The double-blind IBSP samples are made to appear as much like environmental samples as possible. The IBSP submits these samples in shipping coolers to the National Water Quality Laboratory (NWQL) to mimic the process, as much as possible, by which actual environmental samples are submitted to the NWQL. All identifying information (except account number) is changed to that of actual Water-Science Center customers. Bottle labels are even "soiled" to give the appearance that the bottles have been filled in the field. After the samples are logged in, they are subjected to the identical laboratory handling, processing, and analytical procedures as are the environmental samples. Once the laboratory analyzes the samples, the results are loaded into the National Water Information System (NWIS) database (blind-blank results do not go into NWIS) at which point the IBSP personnel twice-weekly compile and review the analytical results.
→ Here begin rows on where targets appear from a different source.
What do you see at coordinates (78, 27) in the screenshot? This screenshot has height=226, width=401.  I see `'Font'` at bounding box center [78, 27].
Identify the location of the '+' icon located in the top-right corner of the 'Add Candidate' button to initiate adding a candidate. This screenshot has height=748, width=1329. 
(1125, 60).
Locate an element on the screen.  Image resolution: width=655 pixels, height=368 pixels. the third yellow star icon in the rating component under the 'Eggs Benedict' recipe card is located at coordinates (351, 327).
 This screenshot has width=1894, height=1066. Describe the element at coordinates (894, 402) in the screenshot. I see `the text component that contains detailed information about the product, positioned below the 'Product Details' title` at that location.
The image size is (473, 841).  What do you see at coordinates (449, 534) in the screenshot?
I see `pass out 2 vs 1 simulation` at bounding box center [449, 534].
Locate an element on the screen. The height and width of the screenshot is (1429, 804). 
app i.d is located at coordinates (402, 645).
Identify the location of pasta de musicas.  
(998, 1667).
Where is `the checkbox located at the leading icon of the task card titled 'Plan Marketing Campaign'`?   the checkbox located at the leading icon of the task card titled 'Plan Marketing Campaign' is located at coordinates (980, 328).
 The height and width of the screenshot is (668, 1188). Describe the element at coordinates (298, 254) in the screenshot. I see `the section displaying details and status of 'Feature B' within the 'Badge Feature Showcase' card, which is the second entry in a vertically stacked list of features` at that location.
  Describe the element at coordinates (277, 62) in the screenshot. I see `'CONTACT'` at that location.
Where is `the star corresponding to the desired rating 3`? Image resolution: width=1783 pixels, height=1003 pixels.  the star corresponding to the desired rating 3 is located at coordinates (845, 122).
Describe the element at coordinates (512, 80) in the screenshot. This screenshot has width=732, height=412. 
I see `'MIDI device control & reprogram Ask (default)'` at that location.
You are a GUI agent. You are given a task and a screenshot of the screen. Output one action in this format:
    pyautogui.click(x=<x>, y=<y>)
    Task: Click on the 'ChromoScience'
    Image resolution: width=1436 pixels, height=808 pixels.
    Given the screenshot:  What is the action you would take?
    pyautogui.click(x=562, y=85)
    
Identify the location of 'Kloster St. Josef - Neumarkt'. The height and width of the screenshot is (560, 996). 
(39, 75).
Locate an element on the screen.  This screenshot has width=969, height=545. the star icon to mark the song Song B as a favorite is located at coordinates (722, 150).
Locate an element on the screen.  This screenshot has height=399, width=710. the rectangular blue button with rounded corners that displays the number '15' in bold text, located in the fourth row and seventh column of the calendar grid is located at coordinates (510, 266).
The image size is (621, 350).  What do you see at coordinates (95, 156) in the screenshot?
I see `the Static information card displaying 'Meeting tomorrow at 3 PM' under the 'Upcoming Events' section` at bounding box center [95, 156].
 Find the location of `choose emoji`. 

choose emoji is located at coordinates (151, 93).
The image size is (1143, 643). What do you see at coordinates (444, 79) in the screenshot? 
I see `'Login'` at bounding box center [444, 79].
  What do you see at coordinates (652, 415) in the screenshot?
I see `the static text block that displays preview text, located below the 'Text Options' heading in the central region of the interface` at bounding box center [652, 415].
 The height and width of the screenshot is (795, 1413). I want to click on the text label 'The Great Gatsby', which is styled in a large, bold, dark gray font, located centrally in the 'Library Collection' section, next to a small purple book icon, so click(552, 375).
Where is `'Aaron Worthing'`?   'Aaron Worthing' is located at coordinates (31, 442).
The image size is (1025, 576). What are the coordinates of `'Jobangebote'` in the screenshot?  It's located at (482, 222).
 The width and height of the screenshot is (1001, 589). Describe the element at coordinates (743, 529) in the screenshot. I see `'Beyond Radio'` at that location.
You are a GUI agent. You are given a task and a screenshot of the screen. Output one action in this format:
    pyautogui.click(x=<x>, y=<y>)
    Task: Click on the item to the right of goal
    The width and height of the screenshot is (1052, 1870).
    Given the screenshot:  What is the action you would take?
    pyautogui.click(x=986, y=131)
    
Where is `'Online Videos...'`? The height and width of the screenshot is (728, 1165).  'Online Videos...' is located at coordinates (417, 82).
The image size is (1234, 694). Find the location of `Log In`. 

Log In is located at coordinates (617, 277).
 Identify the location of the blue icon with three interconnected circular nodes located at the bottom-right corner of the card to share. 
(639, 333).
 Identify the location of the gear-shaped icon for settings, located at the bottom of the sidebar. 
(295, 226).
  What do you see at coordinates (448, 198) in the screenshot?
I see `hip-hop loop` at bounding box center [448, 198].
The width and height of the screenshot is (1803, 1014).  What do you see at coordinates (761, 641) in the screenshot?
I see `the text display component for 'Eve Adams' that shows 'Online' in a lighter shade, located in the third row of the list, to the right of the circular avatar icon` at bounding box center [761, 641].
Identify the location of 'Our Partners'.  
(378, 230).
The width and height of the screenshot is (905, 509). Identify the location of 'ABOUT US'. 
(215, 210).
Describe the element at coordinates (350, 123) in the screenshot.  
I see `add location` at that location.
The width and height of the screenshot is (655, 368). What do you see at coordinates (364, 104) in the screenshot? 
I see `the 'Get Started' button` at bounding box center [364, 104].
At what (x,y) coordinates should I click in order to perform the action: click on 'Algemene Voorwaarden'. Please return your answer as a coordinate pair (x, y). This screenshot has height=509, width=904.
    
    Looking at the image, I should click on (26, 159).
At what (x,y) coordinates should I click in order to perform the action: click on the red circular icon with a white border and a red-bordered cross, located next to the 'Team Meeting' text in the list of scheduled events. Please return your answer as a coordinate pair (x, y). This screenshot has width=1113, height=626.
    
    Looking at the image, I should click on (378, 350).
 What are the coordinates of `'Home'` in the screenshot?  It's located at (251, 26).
There are several key differences that make IBSP blind-sample results more applicable in describing analytical performance in environmental sample matrices than on-line QC results.
(1) IBSP blind samples measure the analytical performance of the entire laboratory process—from sample login through data storage in the National Water Information System (NWIS) database. (Blind-blank sample results do not go into NWIS.) In other words, the IBSP blind samples are subjected to the same laboratory processes as the environmental samples and are designed to capture the same sources of variability to which the environmental samples are subjected. On-line QC samples, on the other hand, are designed for a different purpose. They are used primarily for initial instrument calibration verification and for on-going instrument calibration verification. On-line QC samples measure only a subset of the environmental sample analysis process.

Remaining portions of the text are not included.